File Integrity Monitoring
At startup, the sensor builds a SHA-256 baseline for files under the following path groups:
- System binaries and libraries:
/usr/bin,/bin,/lib,/lib64,/usr/lib,/usr/local/bin,/usr/local/lib - Credentials:
/etc/passwd,/etc/shadow,/etc/sudoers,/etc/sudoers.d,/etc/pam.d, PAM libraries - Dynamic linker:
/etc/ld.so.preload,/etc/ld.so.conf - SSH configuration:
/etc/ssh - Persistence paths:
/etc/cron.d,/etc/crontab, cron directories,/etc/rc.local,/etc/init.d,/etc/systemd/system,/usr/lib/systemd/system,/etc/profile.d,/etc/udev/rules.d - Authentication logs:
/var/log/auth.log,/var/log/secure,/var/log/audit/audit.log
On every file_write event, the sensor recomputes the SHA-256 hash and compares it to the baseline. A mismatch in hash, inode, or file size emits a fim_alert event with severity: critical.
Anomaly scoring
The sensor scores each event against per-binary behavioral baselines built over a 14-day learning window. During learning, scores are computed but alerts are suppressed. Full alerting activates automatically after 14 days or 100+ events for that binary.

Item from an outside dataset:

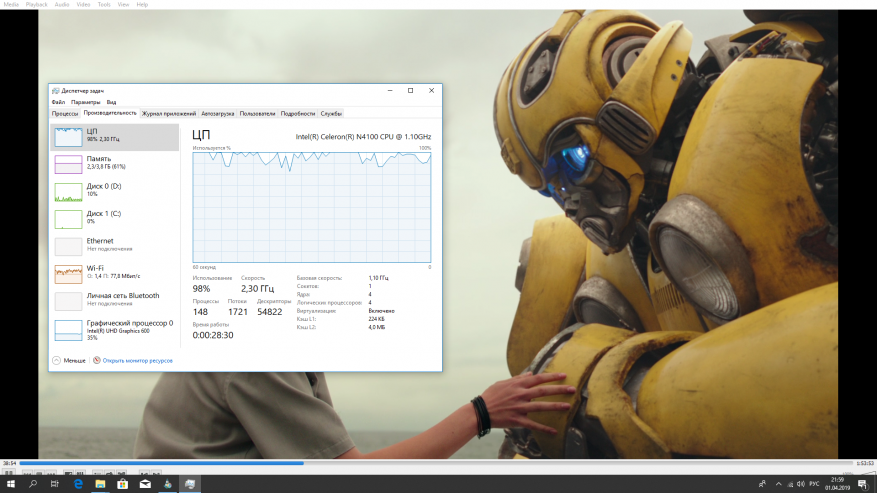Go to the Автозагрузка tab
877x493 pixels.
(x=218, y=114)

final_score = max_signal × 0.65 + weighted_avg × 0.35
max_signal = max(spawn_score, net_score, file_score, args_score)
weighted_avg = spawn×0.40 + net×0.25 + file×0.15 + args×0.20High-signal events bypass the learning window: ptrace, fim_alert, module_load, bpf_map_update, and command-line arguments matching known shell injection patterns (scored 85 or above).
On-disk state
After enrollment, the sensor stores the following files under its state directory (default /var/lib/telovix-sensor):
| Path | Description |
|---|---|
client.key.pem | Active mTLS private key (mode 600) |
client.cert.pem | Active mTLS client certificate |
client.prev.key.pem | Previous key (kept during certificate renewal overlap window) |
client.prev.cert.pem | Previous certificate (kept during renewal overlap window) |
console-ca.cert.pem | Console CA trust anchor |
policy-signing.pub | Ed25519 public key for policy pack signature verification |
sensor-state.json | Enrollment state, sensor ID, trust state, certificate expiry |
assigned-pack.json | Current policy pack ID, version, enforcement state |
compiled-policies/ | Active TracingPolicy YAML files |
events.jsonl | On-disk event spool |
engine/v1.7.0/ | Extracted eBPF engine binaries and BPF object files |
The eBPF engine writes its own event stream to engine/events.jsonl. The sensor tails this file continuously.
Operational model
After enrollment, the sensor is operated entirely from the Console:
- Policy packs, enforcement rules, and custom detection rules are pushed via the heartbeat response
- Certificate renewal is triggered automatically by the Console and completed at the next heartbeat
- Binary upgrades are signaled via the heartbeat response and applied by the sensor itself (VM/bare-metal) or via
helm upgrade(Kubernetes) - Tags and sensor metadata can be updated from Sensors > [sensor] without touching the host
The sensor never opens an inbound port. All communication is outbound from the sensor to the Console.